In PsycCRITIQUES, Edward F. Bourg stated that "in a time full of sensory and information overload, this is a welcome book." While mindfulness "has entered the popular imagination as a curative factor" for health and well-being, this book shows that many other forms of contemplative practice are also being used successfully. The book's "twofold" premise is that both Eastern and Western traditions have a contemplative side, and "Doing, not saying, is what counts." He stated that although generally "the various chapters are very well integrated," the book "isn't seamless," and some Part III chapters analyze practices, such as lamentation and fire-walking, that "are somewhat unusual... and... would appeal to very few of us."

In Practical Matters, Eric J. Kyle of the Claremont School of Theology wrote that the book was "a rich source of wisdom [on] the intersection of contemplative practices and... well-being. " providing a "robust introduction to the breadth of contemplative approaches" from "various religious traditions.", although he wondered why there was no coverage of "native or aboriginal spiritualities."

In the Journal of Psychosocial Research, Uma Gupta of Banaras Hindu University stated that a "strength of this book is its comprehensive identification of issues that are relevant to reducing hypertension in the present era that values speed, productivity and multitasking." To Gupta, the book provides "excellent summaries of historical roots, current research, directions for future research and general applications of the contemplative practices from Eastern and Western religious and spiritual traditions." She also described the book as "capable of transforming the life of the reader in making life more meaningful, purposeful and joyful."

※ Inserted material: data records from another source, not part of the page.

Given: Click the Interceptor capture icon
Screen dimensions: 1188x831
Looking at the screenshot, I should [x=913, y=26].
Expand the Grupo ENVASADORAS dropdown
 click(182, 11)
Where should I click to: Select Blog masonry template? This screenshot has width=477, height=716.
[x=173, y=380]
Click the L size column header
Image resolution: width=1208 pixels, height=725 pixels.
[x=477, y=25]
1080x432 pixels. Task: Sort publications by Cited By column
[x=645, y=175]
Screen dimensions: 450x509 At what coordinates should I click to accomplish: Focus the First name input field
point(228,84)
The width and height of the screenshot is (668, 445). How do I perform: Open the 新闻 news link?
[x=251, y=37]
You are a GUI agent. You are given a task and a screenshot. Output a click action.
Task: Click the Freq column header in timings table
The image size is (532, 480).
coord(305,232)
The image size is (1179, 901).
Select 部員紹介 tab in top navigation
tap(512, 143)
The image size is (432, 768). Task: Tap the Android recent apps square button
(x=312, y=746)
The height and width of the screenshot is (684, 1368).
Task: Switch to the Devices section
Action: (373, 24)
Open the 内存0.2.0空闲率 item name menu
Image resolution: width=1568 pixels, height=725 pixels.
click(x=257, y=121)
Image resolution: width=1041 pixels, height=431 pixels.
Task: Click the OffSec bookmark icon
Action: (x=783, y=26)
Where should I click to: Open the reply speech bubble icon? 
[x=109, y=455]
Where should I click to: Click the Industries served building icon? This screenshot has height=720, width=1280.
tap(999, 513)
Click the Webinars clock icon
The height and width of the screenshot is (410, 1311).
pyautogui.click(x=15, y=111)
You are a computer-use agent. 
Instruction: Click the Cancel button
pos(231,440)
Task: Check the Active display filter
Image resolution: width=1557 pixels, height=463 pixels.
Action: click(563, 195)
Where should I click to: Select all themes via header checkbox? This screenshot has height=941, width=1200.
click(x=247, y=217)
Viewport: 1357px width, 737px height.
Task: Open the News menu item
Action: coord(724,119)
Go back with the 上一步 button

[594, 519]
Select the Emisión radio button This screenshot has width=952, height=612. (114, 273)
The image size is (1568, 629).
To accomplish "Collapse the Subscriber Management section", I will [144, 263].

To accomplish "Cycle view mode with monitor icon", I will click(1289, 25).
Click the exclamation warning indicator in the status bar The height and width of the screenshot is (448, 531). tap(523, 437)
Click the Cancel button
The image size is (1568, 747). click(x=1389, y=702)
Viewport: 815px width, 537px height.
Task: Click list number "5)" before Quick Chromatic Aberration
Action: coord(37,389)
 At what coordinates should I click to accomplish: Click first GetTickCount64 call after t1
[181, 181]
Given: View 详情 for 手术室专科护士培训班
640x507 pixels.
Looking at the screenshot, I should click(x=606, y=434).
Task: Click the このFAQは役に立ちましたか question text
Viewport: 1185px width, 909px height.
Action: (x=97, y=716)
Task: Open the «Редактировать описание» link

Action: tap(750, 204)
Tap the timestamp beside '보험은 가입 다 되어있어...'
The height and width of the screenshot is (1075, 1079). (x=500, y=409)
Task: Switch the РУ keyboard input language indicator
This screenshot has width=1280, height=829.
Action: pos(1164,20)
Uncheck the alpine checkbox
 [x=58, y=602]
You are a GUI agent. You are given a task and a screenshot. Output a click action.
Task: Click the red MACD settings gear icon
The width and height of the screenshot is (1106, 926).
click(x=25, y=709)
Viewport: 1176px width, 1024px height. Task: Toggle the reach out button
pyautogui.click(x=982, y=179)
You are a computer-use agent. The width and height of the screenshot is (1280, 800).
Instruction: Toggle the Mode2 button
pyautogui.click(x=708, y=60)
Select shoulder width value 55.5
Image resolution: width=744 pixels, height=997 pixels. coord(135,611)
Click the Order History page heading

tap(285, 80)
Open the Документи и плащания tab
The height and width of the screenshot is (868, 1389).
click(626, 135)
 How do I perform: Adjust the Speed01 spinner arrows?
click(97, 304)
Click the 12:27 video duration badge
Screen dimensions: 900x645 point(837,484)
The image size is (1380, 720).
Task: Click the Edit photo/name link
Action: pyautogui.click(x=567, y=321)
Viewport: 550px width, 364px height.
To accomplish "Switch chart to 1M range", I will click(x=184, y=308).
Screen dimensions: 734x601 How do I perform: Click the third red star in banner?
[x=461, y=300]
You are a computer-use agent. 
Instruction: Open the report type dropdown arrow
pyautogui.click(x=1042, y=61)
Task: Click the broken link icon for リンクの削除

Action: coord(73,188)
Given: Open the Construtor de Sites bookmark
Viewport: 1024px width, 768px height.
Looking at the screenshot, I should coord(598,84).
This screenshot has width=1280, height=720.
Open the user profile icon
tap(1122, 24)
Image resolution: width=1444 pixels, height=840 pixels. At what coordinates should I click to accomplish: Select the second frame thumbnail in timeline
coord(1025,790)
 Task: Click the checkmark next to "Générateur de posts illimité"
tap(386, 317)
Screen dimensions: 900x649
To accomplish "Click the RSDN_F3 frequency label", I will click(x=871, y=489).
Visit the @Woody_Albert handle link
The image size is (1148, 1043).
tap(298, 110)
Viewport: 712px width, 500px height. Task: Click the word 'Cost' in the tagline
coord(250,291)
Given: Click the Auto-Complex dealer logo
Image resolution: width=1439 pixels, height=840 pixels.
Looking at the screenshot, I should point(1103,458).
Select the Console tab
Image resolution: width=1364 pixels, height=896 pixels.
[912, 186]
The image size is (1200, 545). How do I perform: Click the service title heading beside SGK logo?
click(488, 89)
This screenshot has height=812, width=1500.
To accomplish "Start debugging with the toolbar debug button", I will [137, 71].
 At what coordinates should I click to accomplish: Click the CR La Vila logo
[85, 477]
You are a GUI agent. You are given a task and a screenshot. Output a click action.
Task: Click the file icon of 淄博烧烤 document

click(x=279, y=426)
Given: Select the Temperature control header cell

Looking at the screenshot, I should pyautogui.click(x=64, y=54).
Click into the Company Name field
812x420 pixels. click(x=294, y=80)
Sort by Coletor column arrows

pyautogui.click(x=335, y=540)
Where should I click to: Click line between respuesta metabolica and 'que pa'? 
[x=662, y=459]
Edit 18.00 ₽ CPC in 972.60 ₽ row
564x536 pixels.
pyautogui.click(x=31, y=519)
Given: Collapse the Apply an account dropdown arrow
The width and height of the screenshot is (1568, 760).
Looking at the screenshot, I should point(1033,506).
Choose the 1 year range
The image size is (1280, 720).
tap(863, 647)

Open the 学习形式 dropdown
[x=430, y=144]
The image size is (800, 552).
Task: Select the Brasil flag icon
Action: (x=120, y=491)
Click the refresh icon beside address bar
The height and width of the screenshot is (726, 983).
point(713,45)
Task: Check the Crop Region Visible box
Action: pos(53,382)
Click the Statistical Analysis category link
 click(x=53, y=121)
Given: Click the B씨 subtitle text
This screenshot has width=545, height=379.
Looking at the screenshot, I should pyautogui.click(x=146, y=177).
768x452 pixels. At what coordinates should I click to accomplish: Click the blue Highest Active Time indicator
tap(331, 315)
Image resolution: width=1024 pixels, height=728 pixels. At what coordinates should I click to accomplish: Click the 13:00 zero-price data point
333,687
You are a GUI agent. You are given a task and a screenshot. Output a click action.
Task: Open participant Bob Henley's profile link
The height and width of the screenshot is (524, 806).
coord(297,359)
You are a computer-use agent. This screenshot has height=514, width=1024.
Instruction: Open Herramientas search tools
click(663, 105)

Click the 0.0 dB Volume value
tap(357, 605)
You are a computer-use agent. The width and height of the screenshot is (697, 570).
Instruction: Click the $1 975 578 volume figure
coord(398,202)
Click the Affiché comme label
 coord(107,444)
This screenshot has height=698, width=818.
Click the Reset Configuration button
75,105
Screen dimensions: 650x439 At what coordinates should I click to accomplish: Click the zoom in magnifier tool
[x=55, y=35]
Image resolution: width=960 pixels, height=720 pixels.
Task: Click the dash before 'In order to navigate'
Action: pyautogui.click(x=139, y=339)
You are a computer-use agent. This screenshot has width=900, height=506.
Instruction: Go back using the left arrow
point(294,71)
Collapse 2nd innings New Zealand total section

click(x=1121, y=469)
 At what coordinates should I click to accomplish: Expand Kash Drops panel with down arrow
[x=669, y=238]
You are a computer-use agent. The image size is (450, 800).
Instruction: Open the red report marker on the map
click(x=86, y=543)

In Focus on Alternative and Complementary Therapies, KJ Sherman wrote that she found the book "unsatisfying," since "for many traditions, the studies reported seemed to focus on religious or mental health outcomes, rather than physical health." She found "no logic to the traditions included," since they varied greatly in their level of empirical support, and would not recommend the book to healthcare providers or researchers. However, "the description of the practices themselves" may be useful to "healthcare providers whose patient populations may embrace contemplative practices in the context of multiple spiritual traditions," and to "religious scholars who want to understand how other practices may be similar to those of their tradition."

In Psycho-Oncology, JL Kristeller stated that "Even those familiar with selected contemplative traditions should find distinctive perspectives," and that the book "lays out a surprising richness of resources related to engaging spiritual well-being though a world heritage of contemplative practices."

In Choice, G. R. Thursby of the University of Florida wrote that the book was structured into "a meaningful whole that can serve as a tool kit for health care professionals and enable religious leaders to find positive points of contact,". He stated that "among the best in the book" are the three chapters about Easwaran's Passage Meditation, Keating's Centering Prayer, and Delbecq's meditation program for Silicon Valley leaders.